Decent victory last night by the Oil, we must say. Beating the Sharks ain’t no joke now, is it lambs? An entertaining hockey game, and one cannot say enough about Garon’s tending yet again. Someone needs to sign him to a new deal… *ahem*
And boy howdy, watching Pisani score that goal takes us back to The Run of ’06. We remember watching one game at Rexall and encountering a young fellow like ourselves in the beer line. He had on a Pisani jersey and we said something to the effect of “Woooo Pisani, way to go buddy”—remember there were beers being sold. He looked at us like we had just asked him shake it off and put it back in our pants in the Men’s Room and sneers “Yeah… he’s my cousin, eh?”
Well, we didn’t know what to do. We just stopped dead in our tracks and looked at this guy and shared an uncomfortable moment. We had three choices, Nation:
- Get into it with a fellow Oilers fan—distant Pisani cousin or not.
- Laugh in his face.
- Get another beer.
So we went option three, and walked back to our seats for the next period. Lo and behold who is sitting across the aisle and one row up? If it isn’t Mr. “Pisani is my cousin and that makes me a Pisani.”

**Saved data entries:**
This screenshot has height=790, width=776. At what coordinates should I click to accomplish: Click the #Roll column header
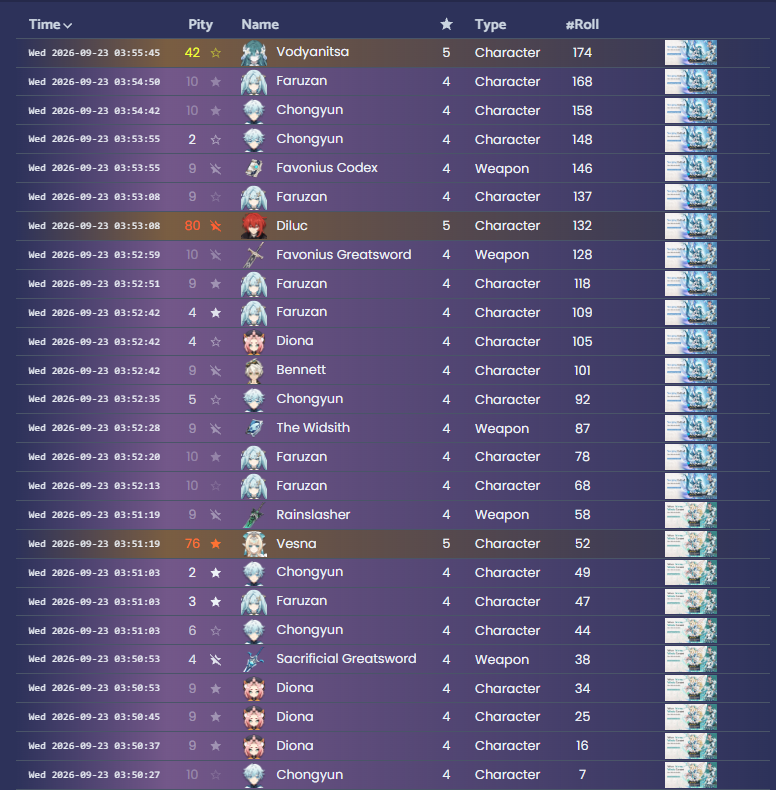click(582, 24)
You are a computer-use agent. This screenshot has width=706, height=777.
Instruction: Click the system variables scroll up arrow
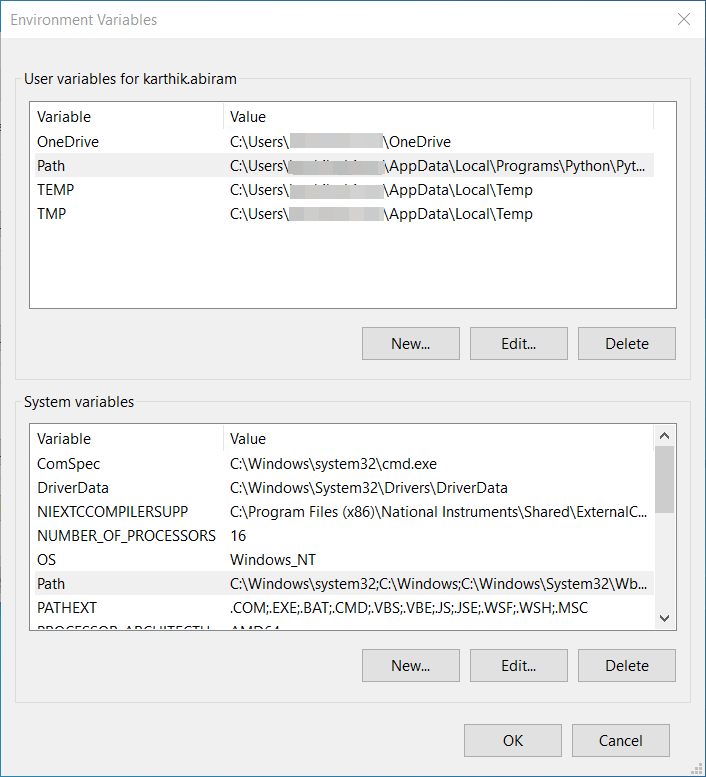[665, 435]
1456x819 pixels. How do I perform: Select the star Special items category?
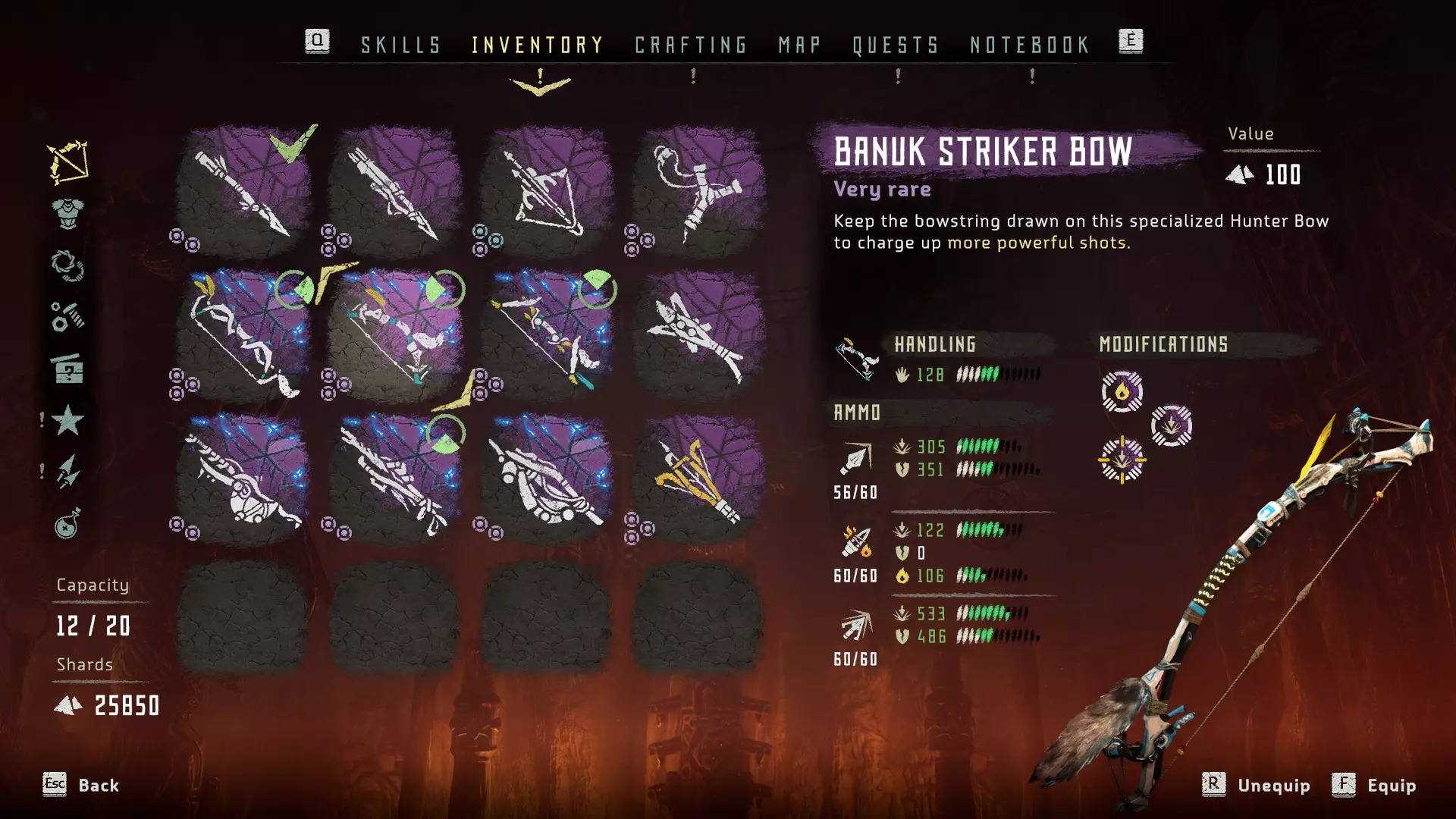[67, 419]
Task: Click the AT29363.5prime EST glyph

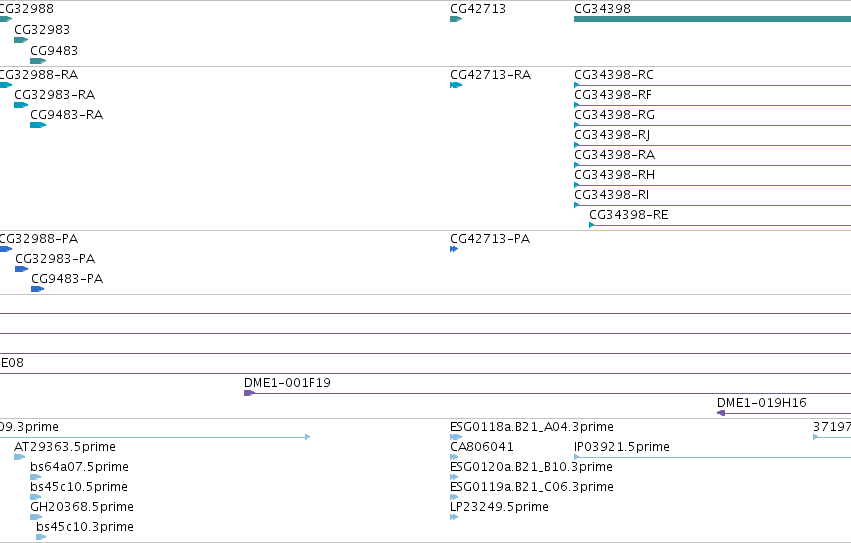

**Task instructions:**
(1) In the hockey blog post, what jersey was the young fellow in the beer line wearing?
(2) Output the stretch of the hockey blog post from "Well, we didn’t" through "in his face.", word for word.
Rely on the hockey blog post alone.

**Expected outputs:**
(1) A Pisani jersey.

(2)
Well, we didn’t know what to do. We just stopped dead in our tracks and looked at this guy and shared an uncomfortable moment. We had three choices, Nation:
- Get into it with a fellow Oilers fan—distant Pisani cousin or not.
- Laugh in his face.